A new software tool called Papermill Alarm could help publishers detect potentially fabricated papers as they are submitted. Created by Adam Day from the UK data services company Clear Skies, it analyses a manuscript’s title and abstract, checking if it shares stylistic features with any of the paper mill articles the deep-learning algorithm was trained on.
The tool can’t tell whether an article is definitely fabricated, but flagging those that may need to be investigated could stop bogus science going through the publication process unchallenged. While some publishers already use automated methods to help detect fraudulent activity, they aren’t based on textual analysis. Six publishers have already expressed interest in using Papermill Alarm, according to an article in Nature.

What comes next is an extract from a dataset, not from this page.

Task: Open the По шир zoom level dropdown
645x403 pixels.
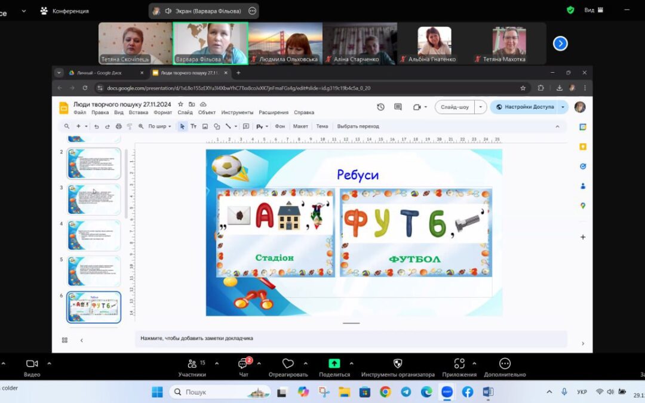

Day told Nature that he found 1% of all studies listed on the citation database PubMed share similarities with paper mill articles. An analysis of over 53,000 papers by the UK Committee on Publishing Ethics shows that most journals deal with about 2% of suspect manuscripts among their submissions. However, journals that accept paper mill studies often see a sharp increase in fake papers, comprising up to 46% of submissions.
While paper mill studies are unlikely to become highly cited, they do have the potential to slow down legitimate research if the results are taken as the basis for other studies. Moreover, letting fraudulent work become part of the scientific record undermines researchers’ trust in each other’s work, and damages public trust in published data.